Now, Fred Hutch public health researcher Dr. Joshua Roth and colleagues have assessed the value of such “smarter” screening strategies, as well as the impacts of increased use of active surveillance among men with low-risk disease found by screening. Roth will present the findings at ASCO on Monday.
Roth and colleagues in the Hutchinson Institute for Cancer Outcomes Research, or HICOR, conclude that personalized PSA-screening strategies rooted in a higher PSA biopsy threshold (meaning the PSA level has to be over a certain threshold before a follow-up biopsy is ordered) have the potential to be cost-effective compared to no screening — especially when combined with “active surveillance” for low-risk cases.
Under active surveillance, men are more stringently monitored, often through an annual battery of PSA tests, digital-rectal exams and biopsies.

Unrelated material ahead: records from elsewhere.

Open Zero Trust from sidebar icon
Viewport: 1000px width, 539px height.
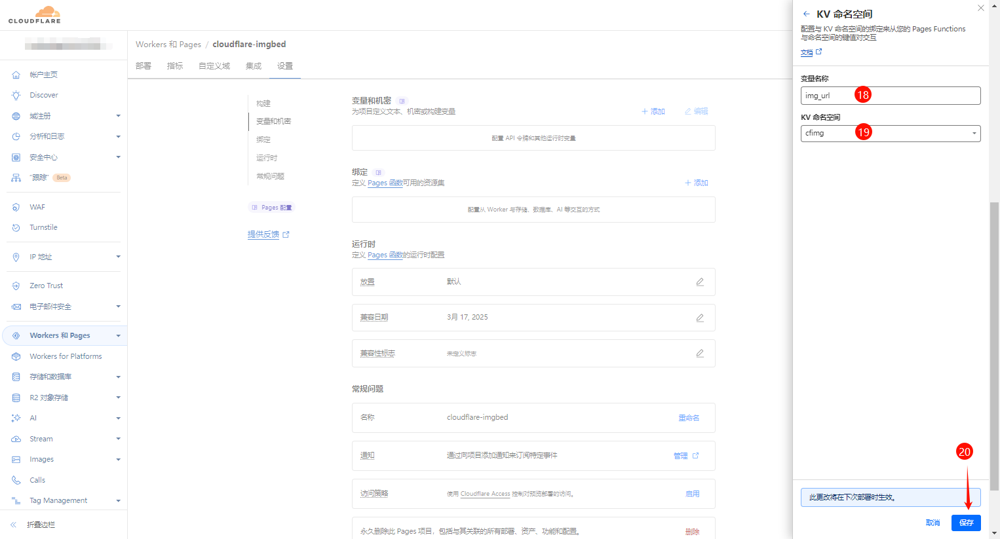pos(16,286)
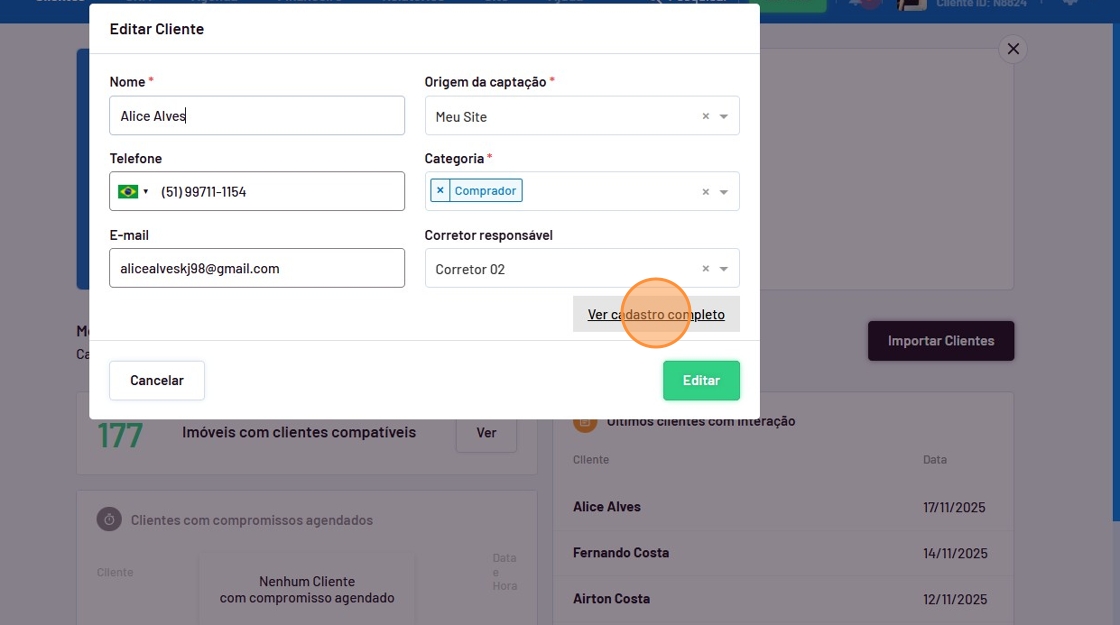Screen dimensions: 1120x625
Task: Clear the Origem da captação selection
Action: click(x=705, y=116)
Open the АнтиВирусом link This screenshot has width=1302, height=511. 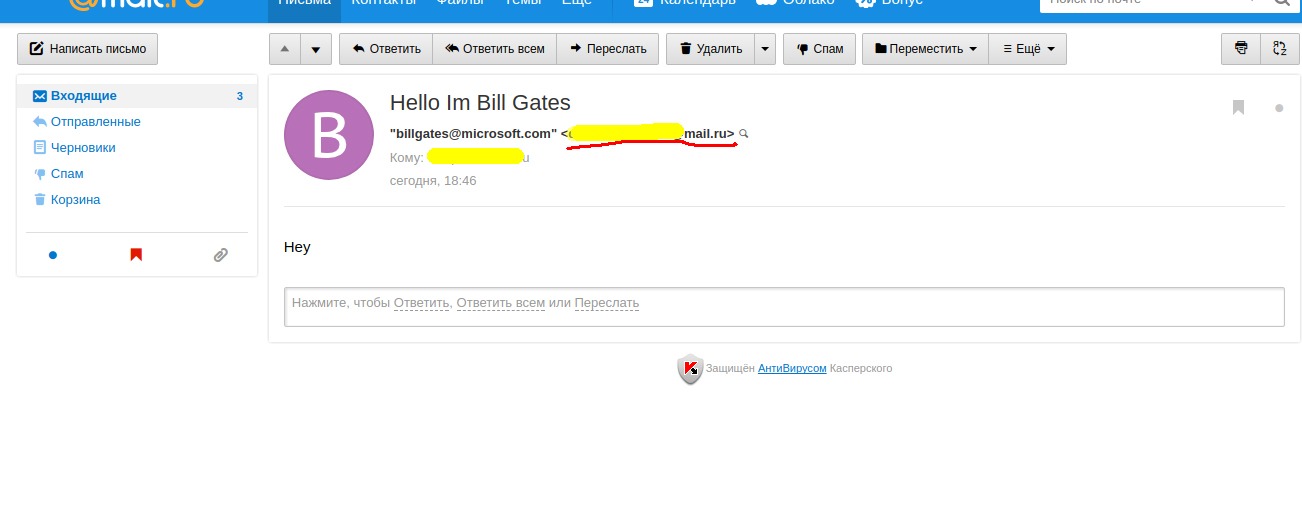coord(792,368)
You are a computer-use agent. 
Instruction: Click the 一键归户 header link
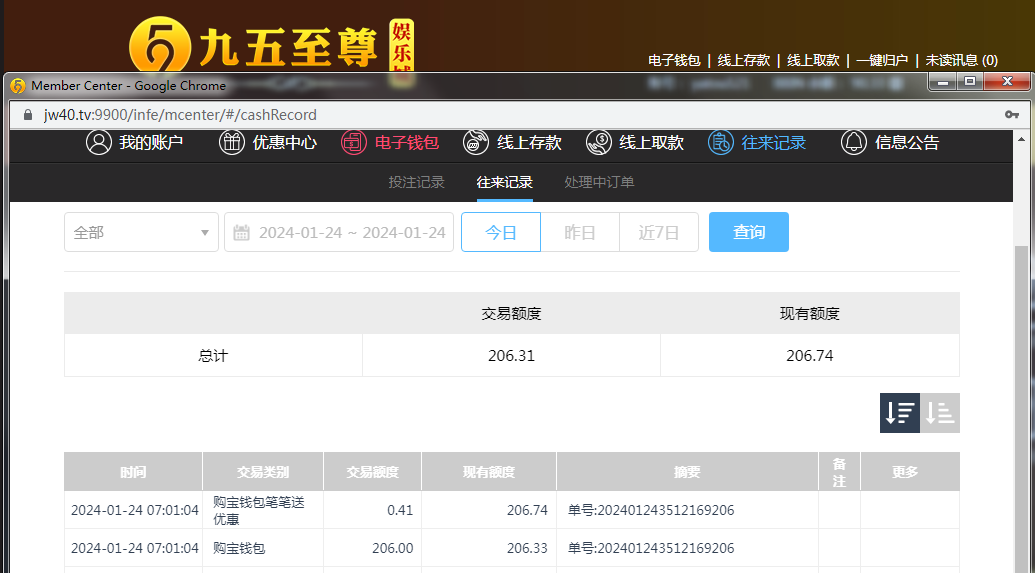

Roth and team — including Fred Hutch biostatistician Dr. Ruth Etzioni — extended an established model to project life years, quality-adjusted life years, and the costs for cohorts of U.S. men from age 40 to death who underwent among 15 different screening strategies. They then evaluated the cost effectiveness of each strategy compared to no screening in terms of cost per life year and cost per quality-adjusted life year.
“Prostate cancer screening has been shown to catch a lot of prostate cancers early, but then, for many of those men, it’s probably most appropriate for them to just be monitored to see if their disease progresses,” he said.
In most men, prostate cancer is slow-moving and not lethal. Still, some opt for surgery or radiation therapy. Both can carry serious side effects. And a number of those patients, Roth said, may not derive worthwhile benefits – either for their long-term health or their wallets.
The study found that all PSA-screening strategies are expected to increase life years versus no screening, and were highly cost-effective: $3,500 to $15,000 per life year gained. To pinpoint an acceptable cost range, Roth and colleagues picked an upper payment threshold of $150,000 per quality-adjusted life year, meaning that paying anything less would be considered “cost- effective.”
When health-related quality of life was used to measure effectiveness, only PSA-screening strategies with high PSA biopsy thresholds were found to be cost-effective: $45,000 to $150,000 per quality-adjusted life year gained, the researchers wrote.
Dr. Jean McDougall of the Public Health Sciences Division will share, via a Monday poster session, new findings regarding costs and resource utilization associated with skeletal events, or complications, in patients with prostate cancer that has spread to the bones. For the study, skeletal events were defined as fracture, spinal-cord compression or the need for surgery or radiotherapy to the bone.
McDougall and her colleagues at the Hutch and University of Washington conducted the study to understand the potential value of recently approved drugs for prostate cancer that may delay or prevent skeletal-related events, or SREs.
The study analyzed data from 891 men aged 65 and older who had been diagnosed with prostate cancer and bone metastases and compared them to a similar group of patients with advanced prostate cancer who had not suffered skeletal complications.
The researchers found that medical costs to patients with SREs were more than $21,000 higher than costs to patients without skeletal events, and those costs continued to increase in proportion with the number of SREs.
Resource use was also substantially higher in patients who suffered skeletal-related events. Those with one or more SRE had twice as many emergency room visits and nearly four times as many hospitalizations as compared to those who did not.